なお、角膜炎とは、角膜が炎症を起こしている状態を言いますが、炎症を起こした後の症状が異なることなどから病状は様々です。炎症が起きていると感じましたら、速やかに眼科をご受診ください。以下、主な角膜疾患をいくつか挙げます。
主な角膜疾患
細菌性角膜炎・
細菌性角膜潰瘍
細菌の感染で起こる感染性角膜炎を細菌性角膜炎と言い、黄色ブドウ球菌をはじめ、肺炎球菌、緑膿菌などに感染することで発症すると言われます。患者様はコンタクトレンズを使用する方に多く、消毒が十分でなかったり、指などについた細菌が眼に入ることなどが原因で発症しています。主な症状としては、目の痛みやゴロゴロした感覚、充血や大量の目やになどがあります。

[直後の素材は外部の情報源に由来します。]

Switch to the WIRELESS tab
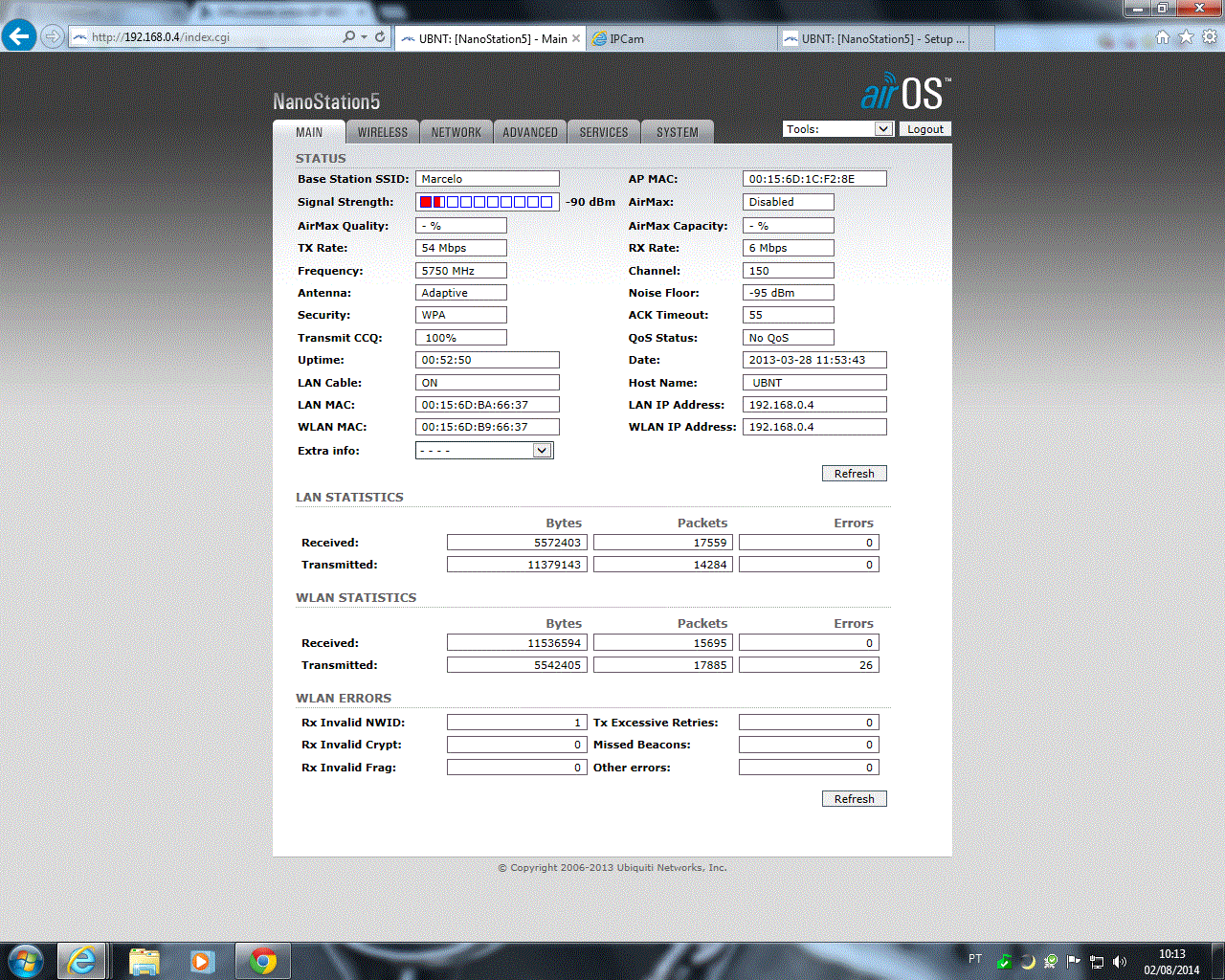 click(x=383, y=132)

上記のような症状から気になる場合は、視診や細隙灯顕微鏡による検査も行います。治療法としては、主に抗菌薬による点眼が中心となります。なお、治療が遅れると角膜潰瘍を起こし、潰瘍が大きくなると激痛に襲われます。こちらも抗菌薬による治療になりますが、角膜潰瘍は治癒しても角膜に濁りが残り、視力障害を起こすこともあるため早めの対処が必要です。
角膜ヘルペス
角膜がヘルペスウイルスに感染した状態を角膜ヘルペスと言います。高齢者や免疫を抑制する治療を受けている方が発症しやすいと言われています。ストレスや紫外線などでウイルスが活発になると神経の奥に潜んでいたヘルペスウイルスが、神経を伝って角膜で炎症を起こすのです。
この病気は2つに分類されます。2つとは、角膜の表面でウイルスが増殖していく上皮型と、ウイルスに対して免疫反応が角膜の細胞を攻撃することで濁りが生じ、視力を著しく低下させる実質型です。初期の症状としては、瞼の裏がゴロゴロする、充血、痛み、涙が出るというようなことがあります。完治しにくく、再発しやすいのも特徴で、繰り返すことで視力が低下していきます。
多くの場合、眼軟膏の抗ウイルス薬による治療となります。再発を何度も繰り返す場合は、角膜移植手術を行うこともあります。
角膜びらん
角膜が炎症を起こしたことで、ダメージを受けてしまった状態を言います。コンタクトレンズの不適切な使用による原因が多く、コンタクトレンズや異物が目に入ることで、角膜が傷つき、部分的に捲れたりすることで発症します。外傷性の場合が多いですが、ウイルスによる感染や糖尿病など他の病気が原因で起きる場合があります。
症状としては、目の痛みやゴロツキ、充血や涙が出るといったことがあります。治療法としては、原因や症状によって異なりますが、抗菌薬の点眼、眼軟膏などを用います。